Multiple thresholds may also be set, such as a first threshold 80, a second threshold 60. If the confidence coefficient of the understood speech about a certain pragmatic information classification node of the current interaction layer is higher than 80, taking the pragmatic information classification node as an understanding result; if the confidence degree of the understood voice about a certain pragmatic information classification node of the current interaction layer is between 60 and 80, requesting the user to confirm whether the expression corresponds to the pragmatic information classification node with the highest confidence degree value, if so, using the pragmatic information classification node as a voice understanding result, if not, requesting the user to make voice expression again, and then understanding a new piece of user voice; and if the confidence of the understood voice about a certain language information classification node of the current interaction layer is lower than 60, requesting the user to make a voice expression again, then understanding a new piece of user voice, and if the user expresses again for more than a set number of times (for example, twice) and still cannot reach 80, performing processing of ending the interaction or taking the language information classification node with the highest confidence value corresponding to the last expression of the user as a voice understanding result or performing manual processing.

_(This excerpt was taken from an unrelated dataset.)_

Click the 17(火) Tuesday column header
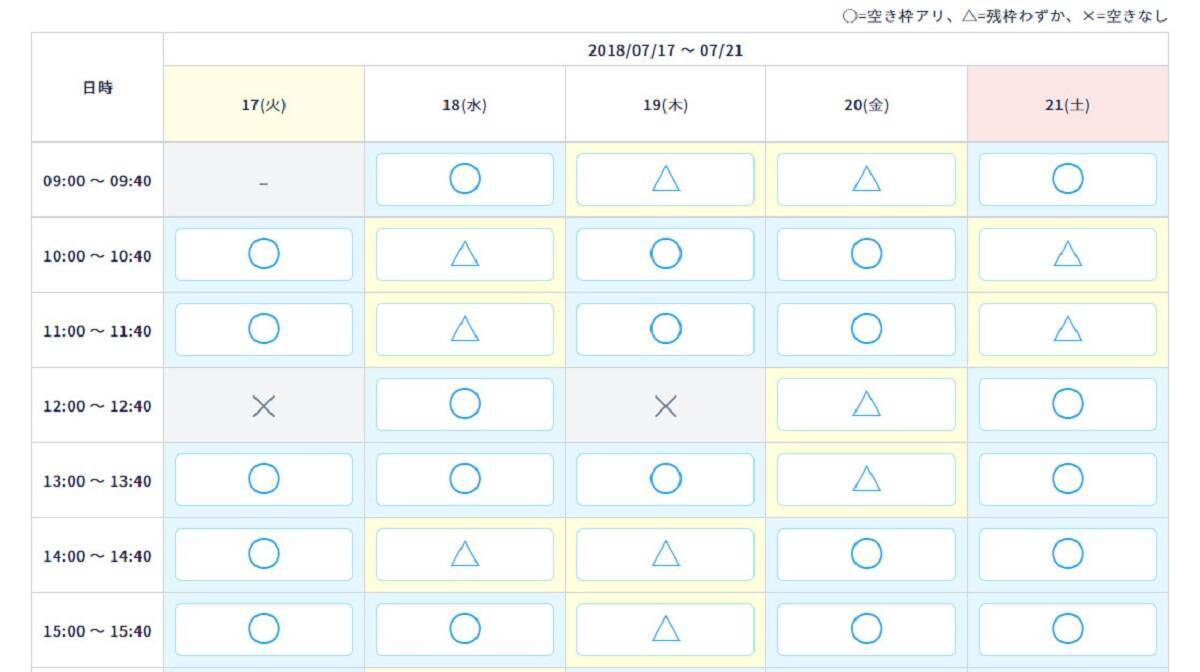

The confidence threshold may be set according to various factors such as the training data amount of the natural language understanding model, the confidence distribution of the test/production data, the voice interaction hierarchy, and the voice interaction scenario requirements. For example, if the amount of training data is small, the confidence mean for test/production data is low, and the interaction level circulation requirement is high, a lower confidence threshold may be set. In addition, one or more confidence threshold values can be uniformly set in multiple layers of voice interaction, the confidence threshold value can also be set in a single layer, and the confidence threshold value can also be set in a single pragmatic information classification node. The setting of the confidence threshold value may change the process of specific voice interaction, so that the voice interaction is smoother, and better user experience is obtained.

For the case that a plurality of speech understanding engines work simultaneously, the confidence degrees calculated by the speech understanding engines are needed to be referred to determine which pragmatic information classification node of the current interaction layer corresponds to the understood speech. The understanding result determination unit 103 determines which pragmatic information classification node of the current interaction layer the understood speech corresponds to based on the confidence degrees calculated by the respective speech understanding engines.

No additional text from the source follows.